BEGIN Exercise data
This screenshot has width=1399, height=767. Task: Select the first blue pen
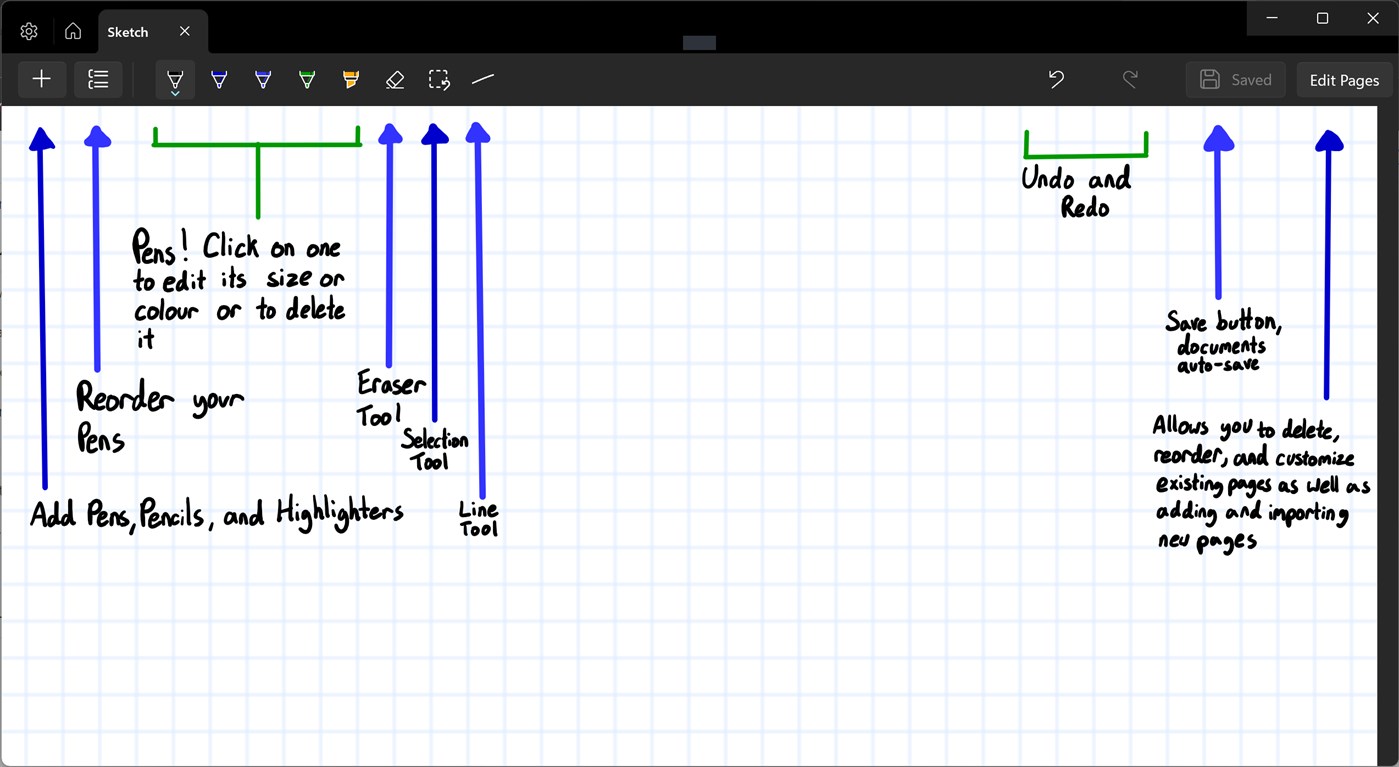[218, 79]
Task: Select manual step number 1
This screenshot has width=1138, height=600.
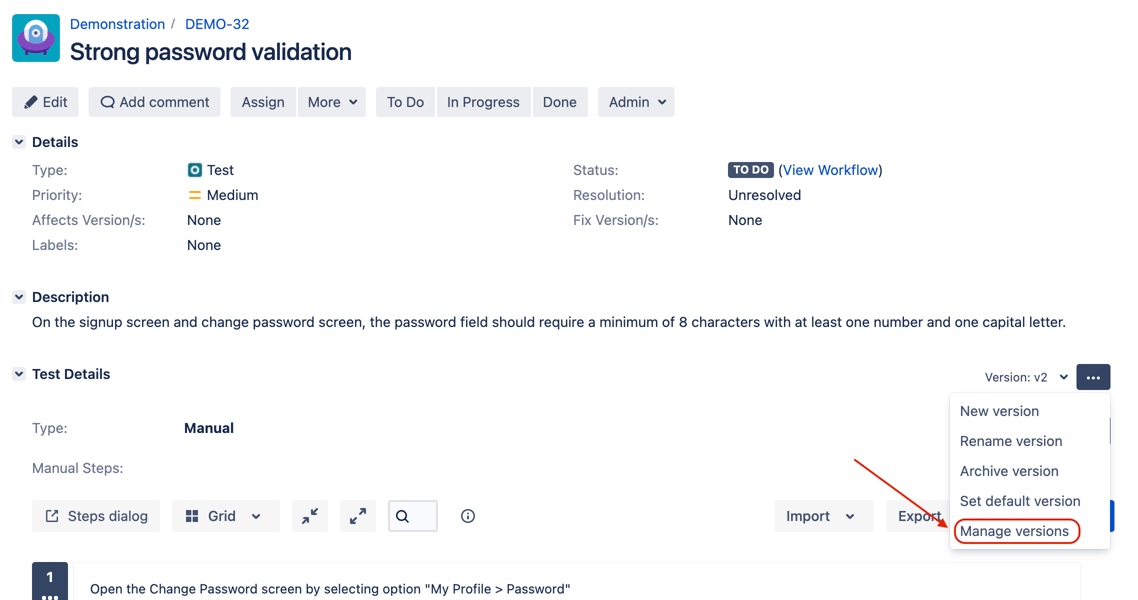Action: click(49, 580)
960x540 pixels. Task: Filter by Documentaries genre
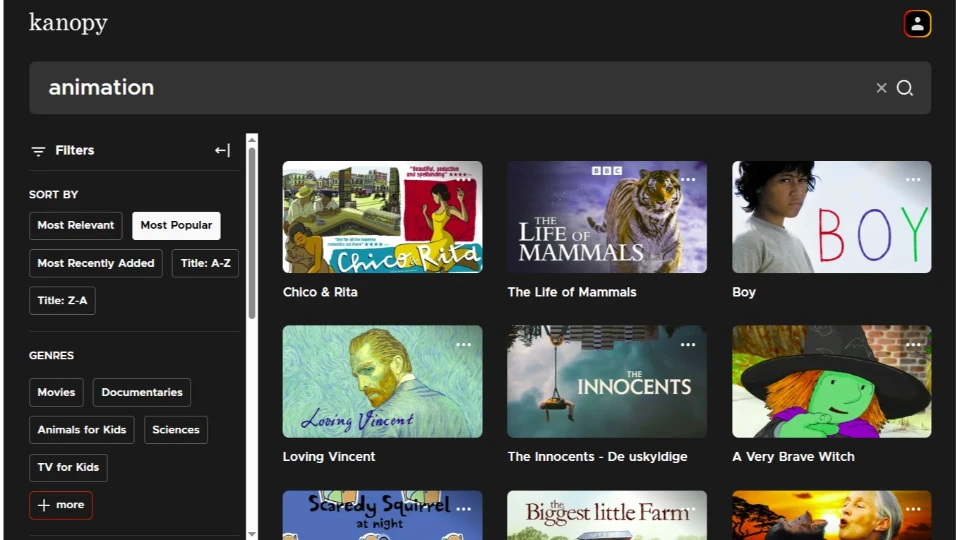[x=142, y=393]
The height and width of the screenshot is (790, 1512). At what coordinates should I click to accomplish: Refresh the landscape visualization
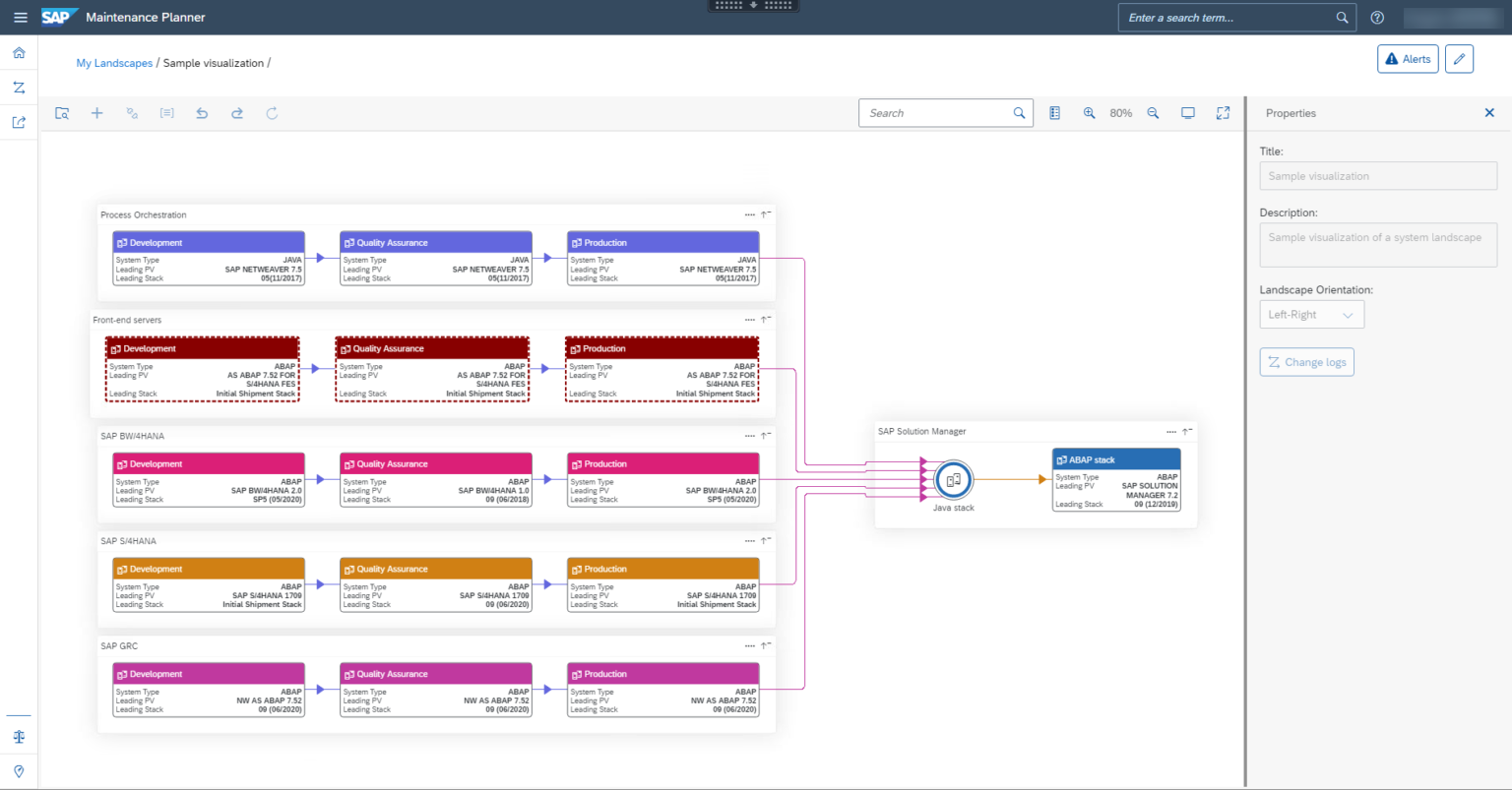click(272, 112)
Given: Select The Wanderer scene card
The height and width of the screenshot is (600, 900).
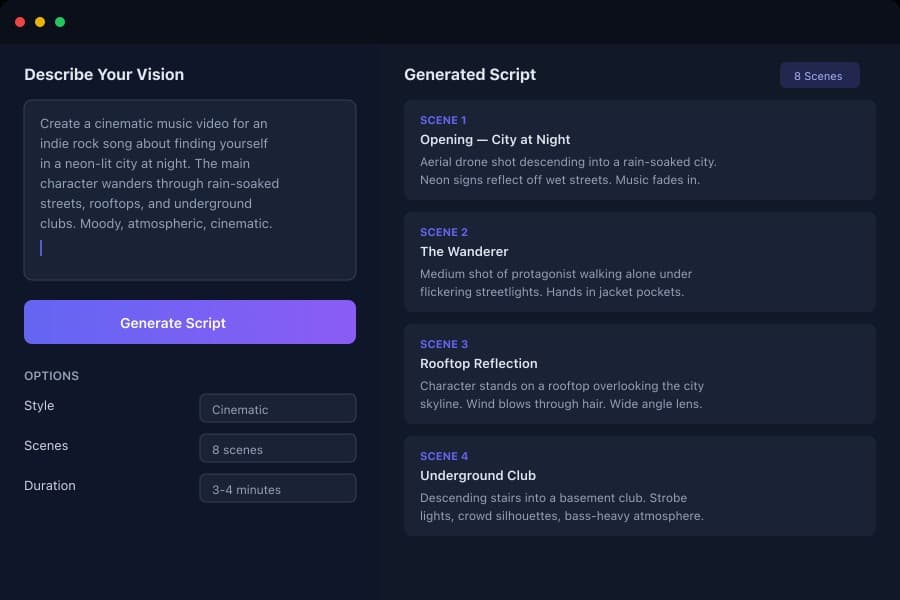Looking at the screenshot, I should (640, 261).
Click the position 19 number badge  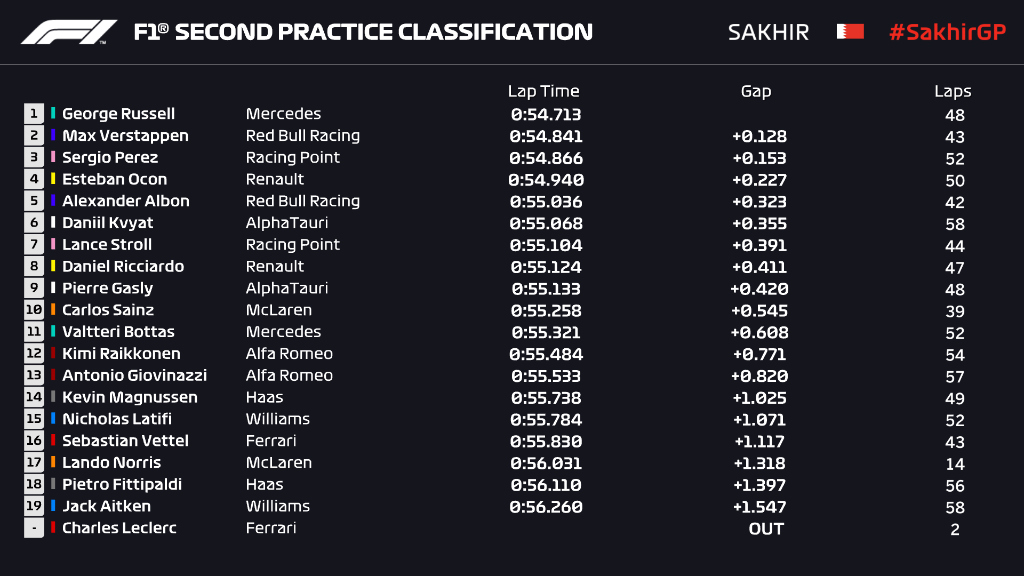[x=34, y=506]
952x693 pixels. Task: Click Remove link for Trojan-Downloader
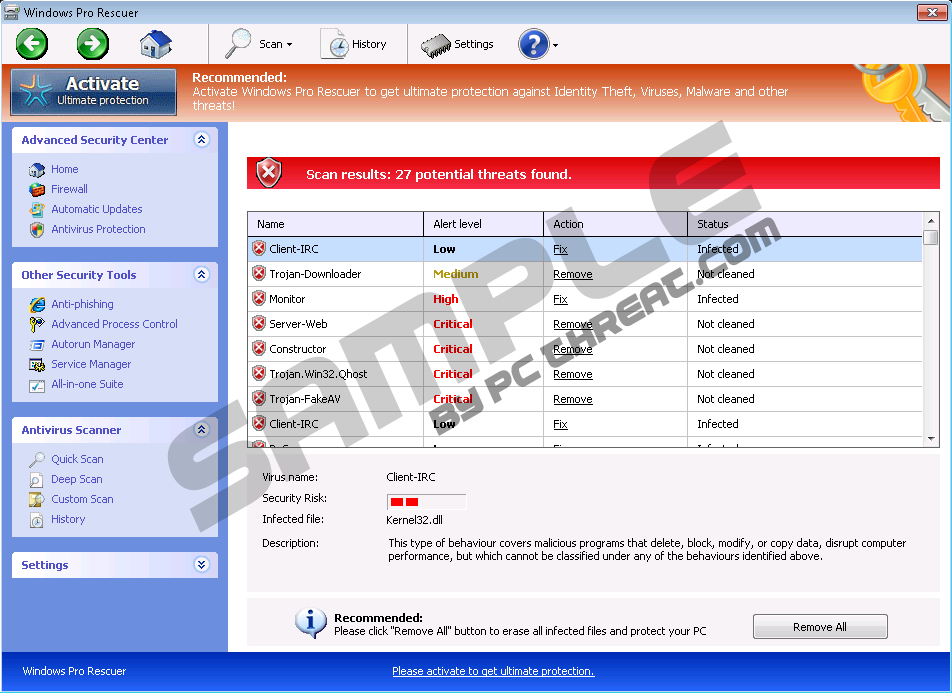click(572, 274)
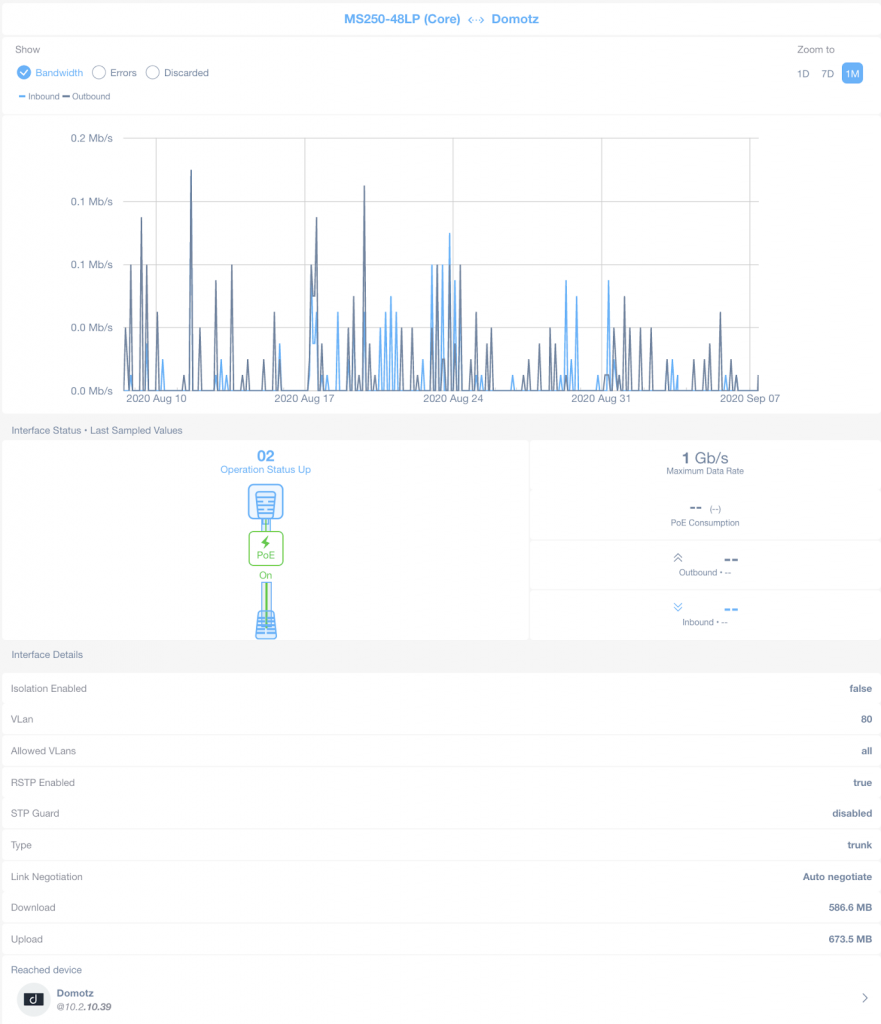The height and width of the screenshot is (1024, 881).
Task: Click the Outbound double up-arrow icon
Action: click(x=677, y=558)
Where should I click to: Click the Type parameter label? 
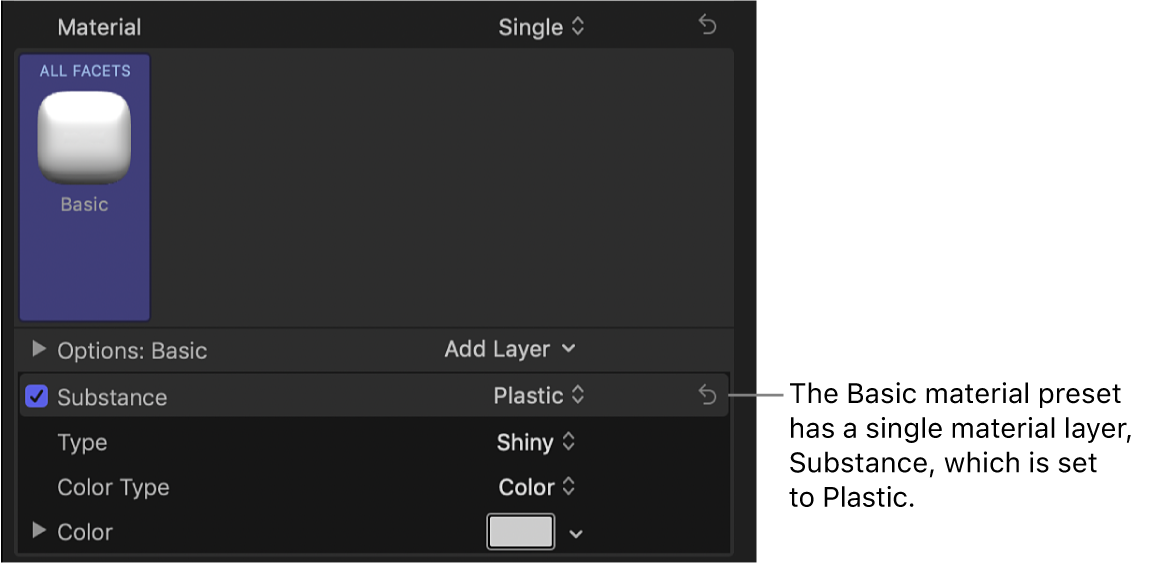pyautogui.click(x=82, y=442)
END Exercise data
## Task details
With the pictures left out, write out exactly the lines from the line containing "Where should I" through the last line of the entries above, both ends included, and no others.

## Output of the task
Where should I click to: Click the Type parameter label? 
pyautogui.click(x=82, y=442)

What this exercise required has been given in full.